Women workers

Published September 5, 2016

IT might be good to hear that the government wants to devise a ‘road map’ to narrow the gender wage gap to 10pc in the next three years, but it is hard to see how any road map to close the gender wage gap can be effective in the absence of the right to form associations and engage in collective bargaining. If they are serious in their intention, then we should see wide legislative steps that try to eliminate discrimination in various forms, as well as resurrect the right to form associations and engage in collective bargaining. Despite having ratified the relevant UN and ILO conventions more than a decade ago, the gender wage gap has only increased, and according to research done by the Pakistan Institute of Labour Education and Research, now stands at almost 40pc in the garment industry that is a large employer of women. Moreover, it seems that only one-tenth of the country’s labour force enjoys access to rights of association and collective bargaining.

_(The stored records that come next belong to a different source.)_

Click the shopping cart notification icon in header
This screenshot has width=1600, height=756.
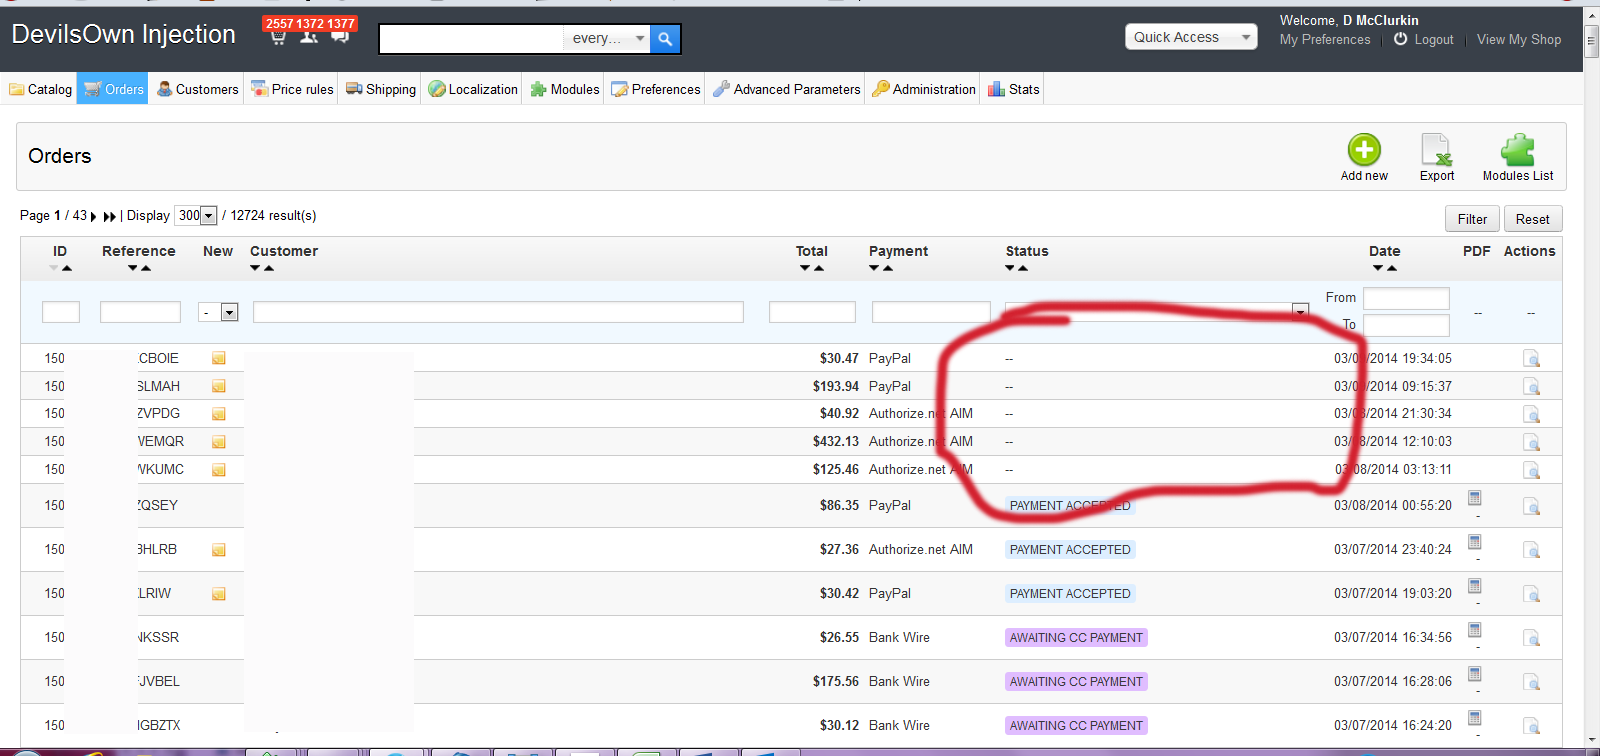tap(278, 37)
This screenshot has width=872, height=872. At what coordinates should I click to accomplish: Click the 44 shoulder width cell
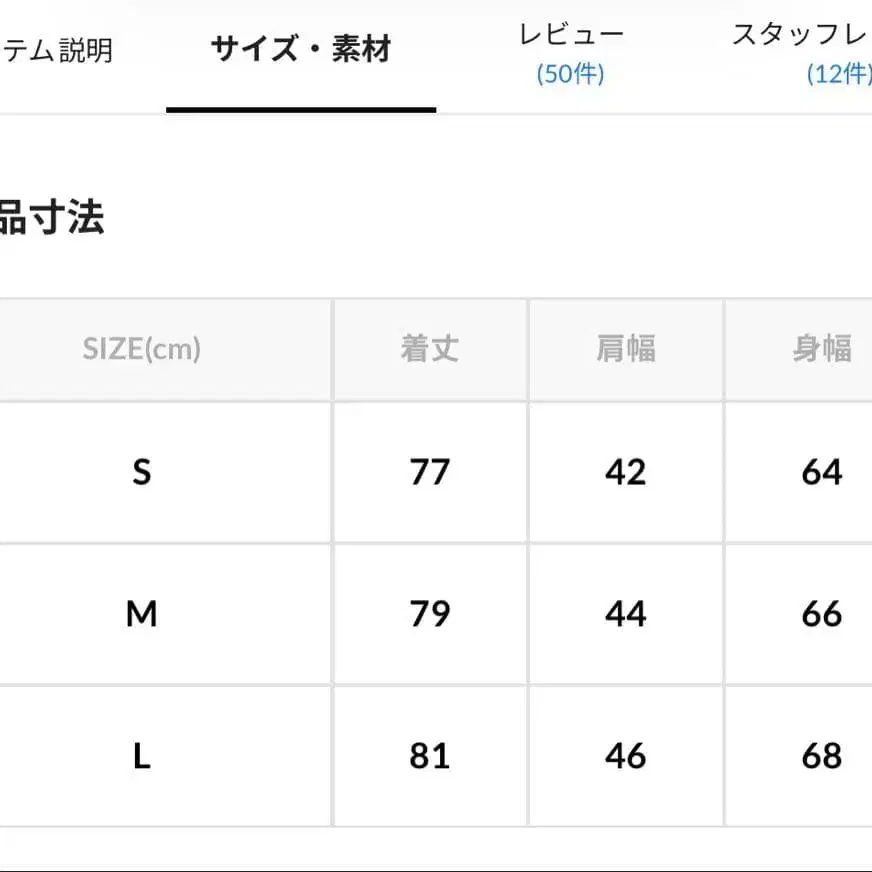pyautogui.click(x=626, y=614)
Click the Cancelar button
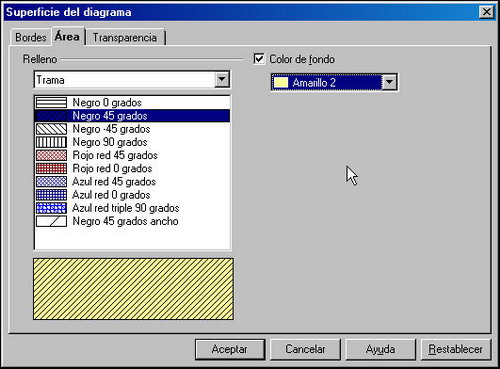Screen dimensions: 500x369 [305, 349]
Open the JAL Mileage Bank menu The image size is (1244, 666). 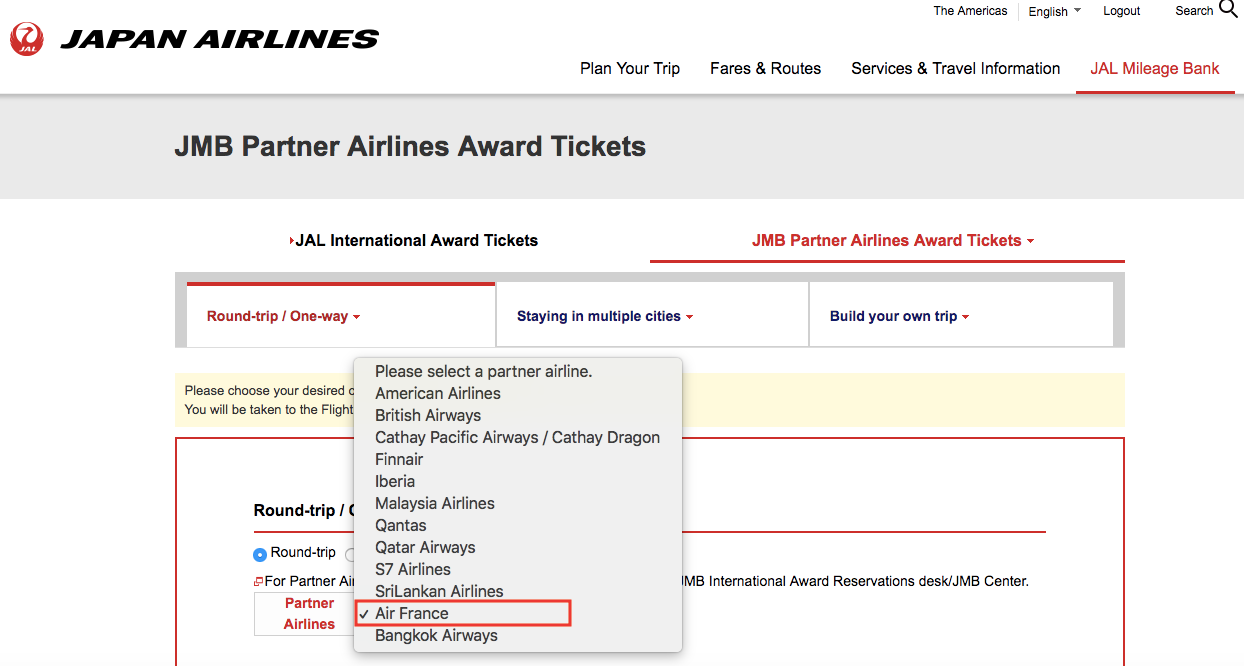pos(1155,68)
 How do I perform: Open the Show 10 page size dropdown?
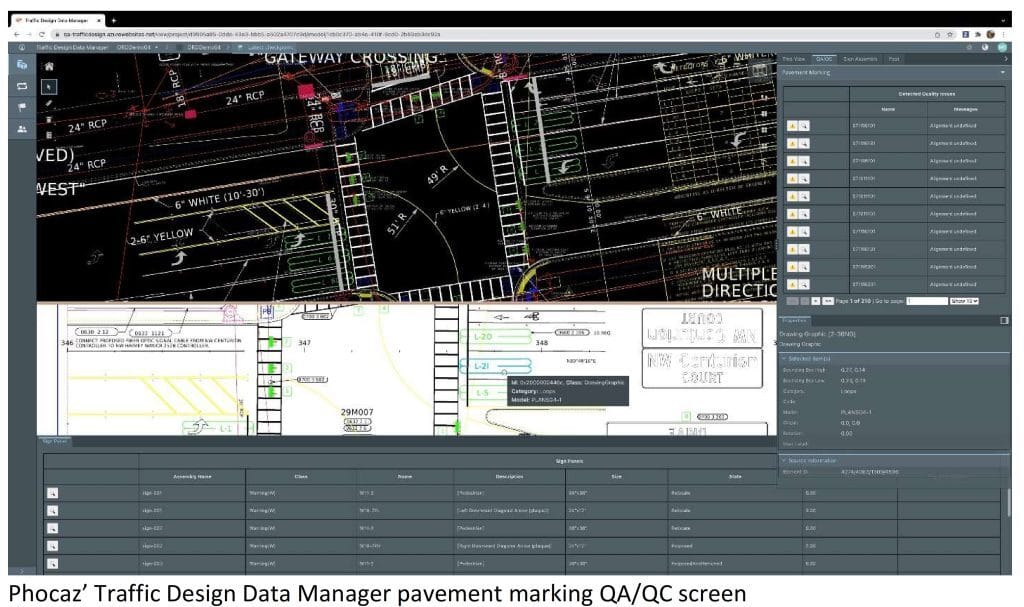pyautogui.click(x=964, y=300)
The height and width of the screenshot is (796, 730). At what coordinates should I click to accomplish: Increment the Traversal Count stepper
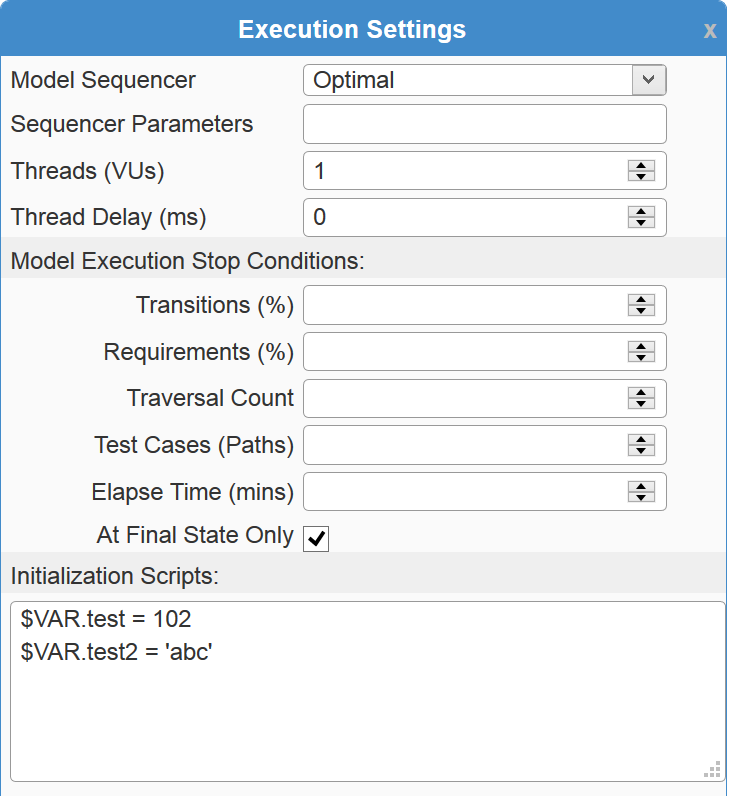641,393
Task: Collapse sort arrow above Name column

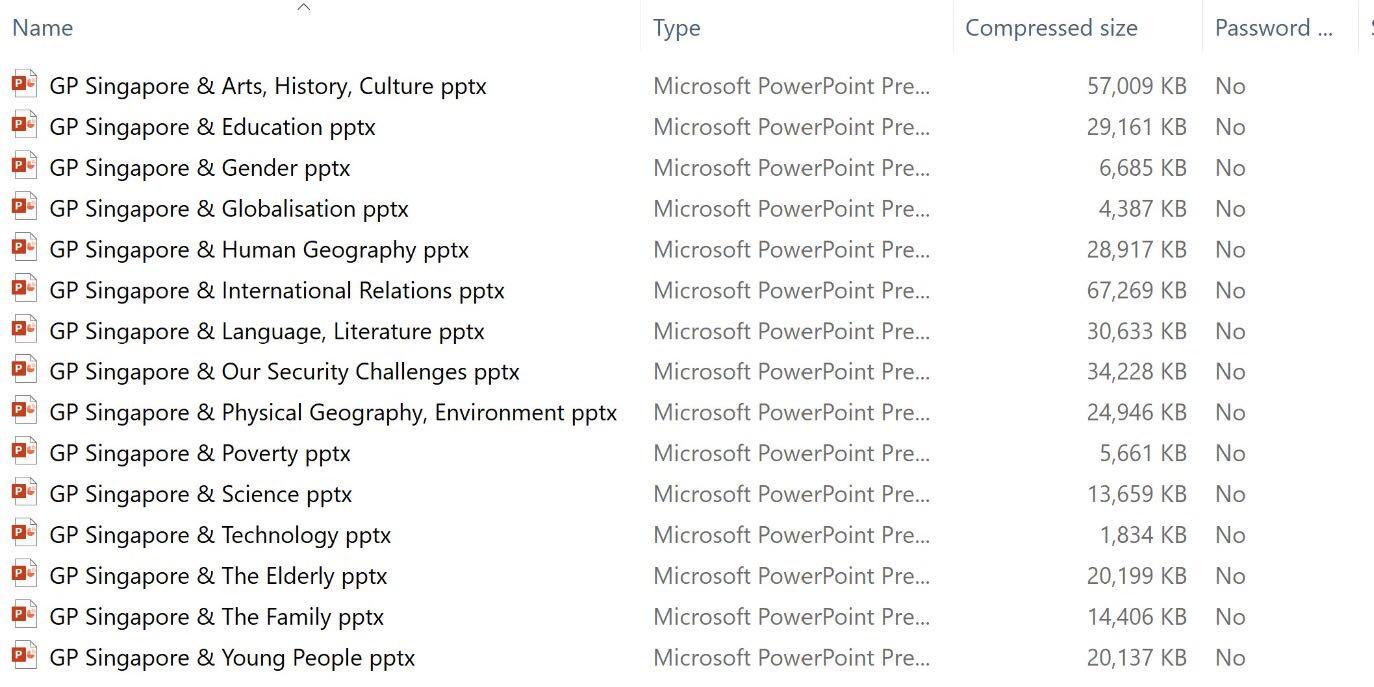Action: [304, 8]
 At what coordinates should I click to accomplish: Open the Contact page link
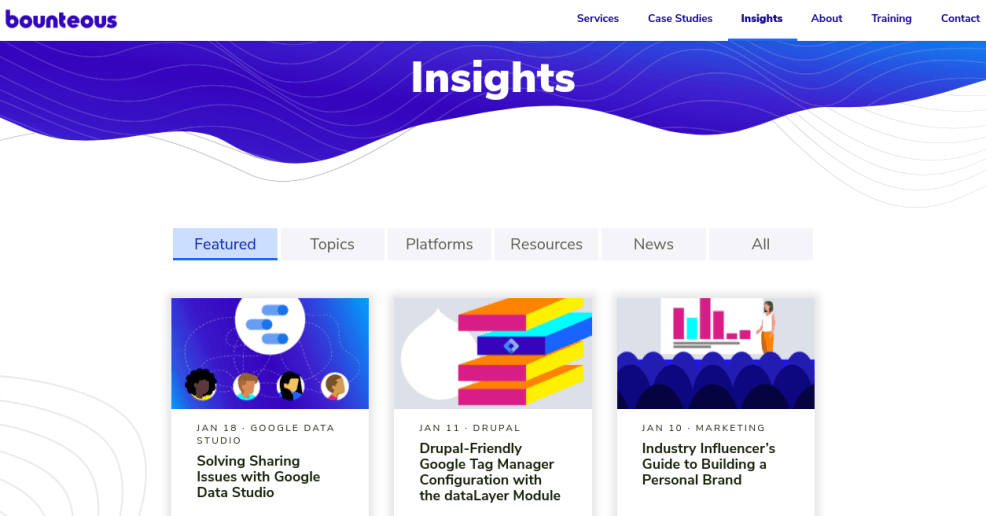pos(959,19)
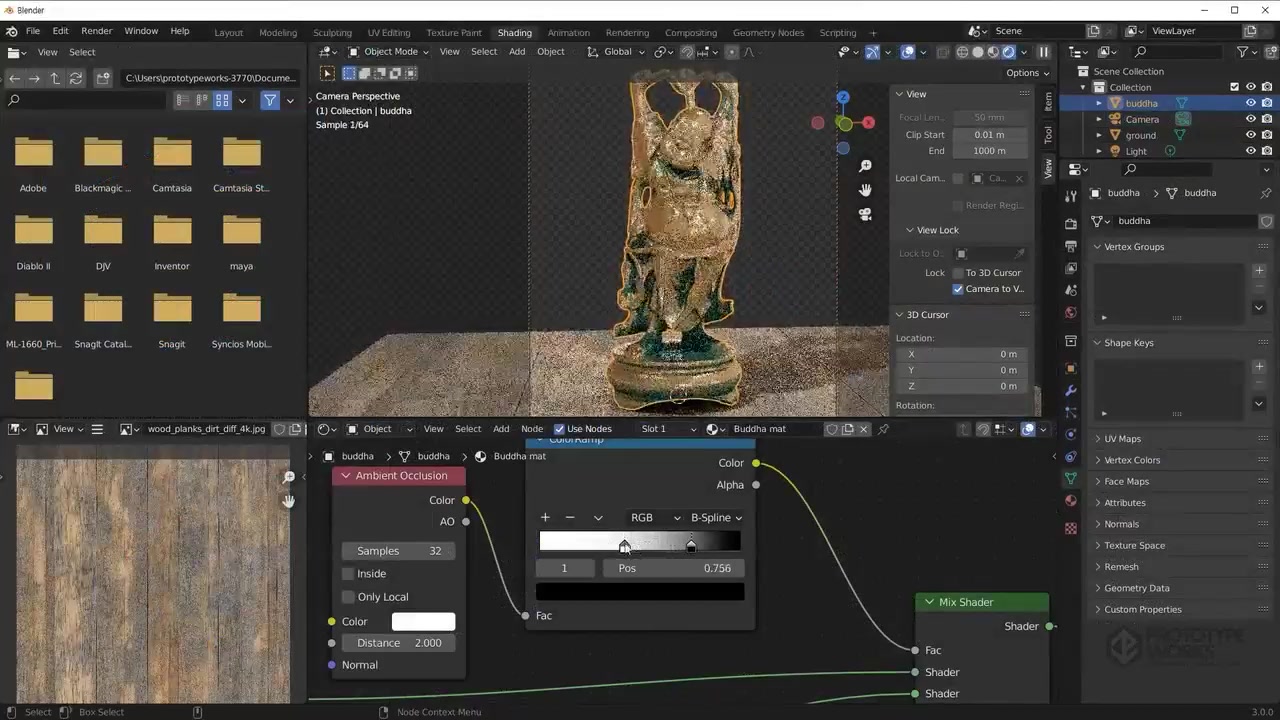
Task: Open the Render menu
Action: pos(97,32)
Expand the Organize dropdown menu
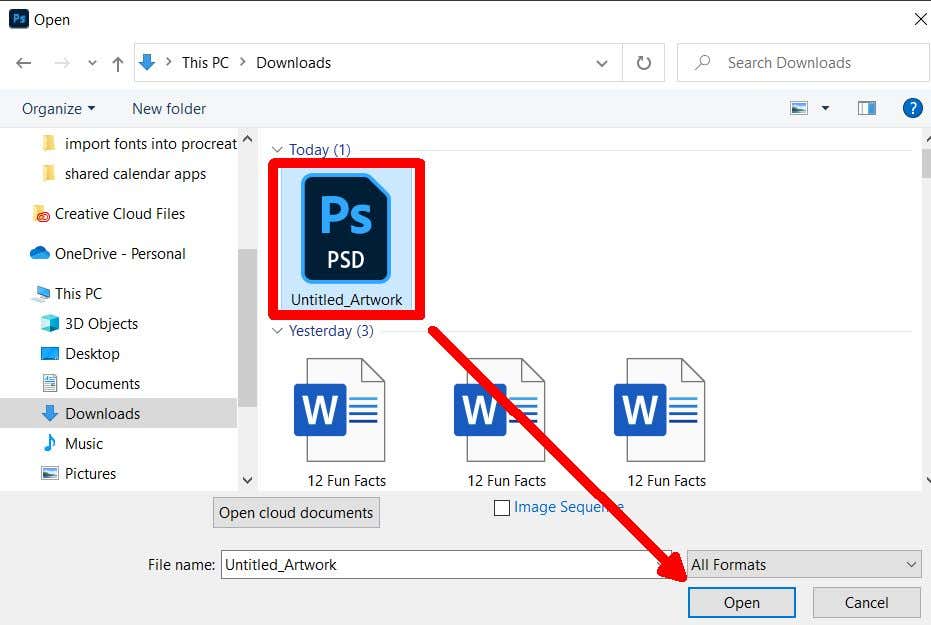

Beyond the gender wage gap, there is a host of other issues that also need to be addressed to make the labour laws of the country more just towards the rights of women workers. Already the vast majority of the country’s workforce is hired on a contract basis so the rights enjoyed by permanent workers need to be extended in order to be effective. There is no concept of maternity leave or other benefits, an absence that hits women workers harder than others. At the moment, the government appears to be reacting to pressure from the European Union which is demanding greater emphasis on women’s labour in order to renew the GSP-Plus preferential trading scheme for Pakistan. In this situation, the will to actually move beyond meetings, discussions and drafts of legislative proposals is absent. The Justice Shafiur Rehman Commission report makes for a good platform to develop such a road map. But the report has been lying dormant for over a decade now and there is little reason to suppose that the present effort to lift it out of obscurity will have any credibility. If the attorney general is serious, he should also lay stress on the rights of association and collective bargaining in developing this road map. Otherwise, it will be obvious they are working on a road map to eyewash and nothing more.